- [STATED GOAL]
Copy out the records below word for word, every line in its original order.

## start DATA SHOWN

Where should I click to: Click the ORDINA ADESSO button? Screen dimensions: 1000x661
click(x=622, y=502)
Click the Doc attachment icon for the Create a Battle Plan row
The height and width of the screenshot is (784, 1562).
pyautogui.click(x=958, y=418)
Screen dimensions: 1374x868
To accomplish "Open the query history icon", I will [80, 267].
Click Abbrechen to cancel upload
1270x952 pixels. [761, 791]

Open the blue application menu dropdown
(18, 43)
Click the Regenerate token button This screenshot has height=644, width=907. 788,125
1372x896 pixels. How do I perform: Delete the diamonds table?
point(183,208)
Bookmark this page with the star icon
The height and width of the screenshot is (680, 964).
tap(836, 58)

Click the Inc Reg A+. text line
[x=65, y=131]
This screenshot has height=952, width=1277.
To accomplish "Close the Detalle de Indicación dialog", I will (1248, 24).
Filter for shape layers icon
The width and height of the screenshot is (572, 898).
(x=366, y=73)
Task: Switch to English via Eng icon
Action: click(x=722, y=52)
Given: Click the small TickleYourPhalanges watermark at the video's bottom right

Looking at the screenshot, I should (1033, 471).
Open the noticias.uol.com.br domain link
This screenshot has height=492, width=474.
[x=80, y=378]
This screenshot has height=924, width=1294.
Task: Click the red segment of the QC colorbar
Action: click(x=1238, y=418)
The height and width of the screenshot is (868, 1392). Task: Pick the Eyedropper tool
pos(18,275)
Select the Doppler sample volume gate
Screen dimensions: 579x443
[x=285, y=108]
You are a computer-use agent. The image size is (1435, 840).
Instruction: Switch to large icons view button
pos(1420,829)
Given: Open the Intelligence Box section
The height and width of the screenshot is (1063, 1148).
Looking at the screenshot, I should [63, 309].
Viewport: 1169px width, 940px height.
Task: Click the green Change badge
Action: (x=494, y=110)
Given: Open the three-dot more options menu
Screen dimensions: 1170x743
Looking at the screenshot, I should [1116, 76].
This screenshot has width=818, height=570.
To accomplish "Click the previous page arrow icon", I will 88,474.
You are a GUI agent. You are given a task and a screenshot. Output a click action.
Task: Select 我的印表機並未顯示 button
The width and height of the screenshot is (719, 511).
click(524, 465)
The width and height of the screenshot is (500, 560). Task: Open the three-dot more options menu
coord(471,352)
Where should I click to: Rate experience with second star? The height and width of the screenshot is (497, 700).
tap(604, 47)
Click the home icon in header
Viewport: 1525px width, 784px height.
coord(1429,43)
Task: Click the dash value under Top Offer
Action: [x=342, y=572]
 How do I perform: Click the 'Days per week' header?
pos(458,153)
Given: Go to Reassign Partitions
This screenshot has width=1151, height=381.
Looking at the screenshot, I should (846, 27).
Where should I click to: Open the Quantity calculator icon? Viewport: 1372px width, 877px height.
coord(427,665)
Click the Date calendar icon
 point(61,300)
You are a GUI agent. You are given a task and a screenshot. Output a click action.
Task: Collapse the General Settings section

## end DATA SHOWN

- [RIGHT ANSWER]
Where should I click to: Click the ORDINA ADESSO button? Screen dimensions: 1000x661
click(x=622, y=502)
Click the Doc attachment icon for the Create a Battle Plan row
The height and width of the screenshot is (784, 1562).
pyautogui.click(x=958, y=418)
Screen dimensions: 1374x868
To accomplish "Open the query history icon", I will [80, 267].
Click Abbrechen to cancel upload
1270x952 pixels. [761, 791]

Open the blue application menu dropdown
(18, 43)
Click the Regenerate token button This screenshot has height=644, width=907. 788,125
1372x896 pixels. How do I perform: Delete the diamonds table?
point(183,208)
Bookmark this page with the star icon
The height and width of the screenshot is (680, 964).
tap(836, 58)

Click the Inc Reg A+. text line
[x=65, y=131]
This screenshot has height=952, width=1277.
To accomplish "Close the Detalle de Indicación dialog", I will (1248, 24).
Filter for shape layers icon
The width and height of the screenshot is (572, 898).
(x=366, y=73)
Task: Switch to English via Eng icon
Action: click(x=722, y=52)
Given: Click the small TickleYourPhalanges watermark at the video's bottom right

Looking at the screenshot, I should (1033, 471).
Open the noticias.uol.com.br domain link
This screenshot has height=492, width=474.
[x=80, y=378]
This screenshot has height=924, width=1294.
Task: Click the red segment of the QC colorbar
Action: click(x=1238, y=418)
The height and width of the screenshot is (868, 1392). Task: Pick the Eyedropper tool
pos(18,275)
Select the Doppler sample volume gate
Screen dimensions: 579x443
[x=285, y=108]
You are a computer-use agent. The image size is (1435, 840).
Instruction: Switch to large icons view button
pos(1420,829)
Given: Open the Intelligence Box section
The height and width of the screenshot is (1063, 1148).
Looking at the screenshot, I should [63, 309].
Viewport: 1169px width, 940px height.
Task: Click the green Change badge
Action: (x=494, y=110)
Given: Open the three-dot more options menu
Screen dimensions: 1170x743
Looking at the screenshot, I should [1116, 76].
This screenshot has width=818, height=570.
To accomplish "Click the previous page arrow icon", I will 88,474.
You are a GUI agent. You are given a task and a screenshot. Output a click action.
Task: Select 我的印表機並未顯示 button
The width and height of the screenshot is (719, 511).
click(524, 465)
The width and height of the screenshot is (500, 560). Task: Open the three-dot more options menu
coord(471,352)
Where should I click to: Rate experience with second star? The height and width of the screenshot is (497, 700).
tap(604, 47)
Click the home icon in header
Viewport: 1525px width, 784px height.
coord(1429,43)
Task: Click the dash value under Top Offer
Action: [x=342, y=572]
 How do I perform: Click the 'Days per week' header?
pos(458,153)
Given: Go to Reassign Partitions
This screenshot has width=1151, height=381.
Looking at the screenshot, I should (846, 27).
Where should I click to: Open the Quantity calculator icon? Viewport: 1372px width, 877px height.
coord(427,665)
Click the Date calendar icon
 point(61,300)
You are a GUI agent. You are given a task and a screenshot. Output a click action.
Task: Collapse the General Settings section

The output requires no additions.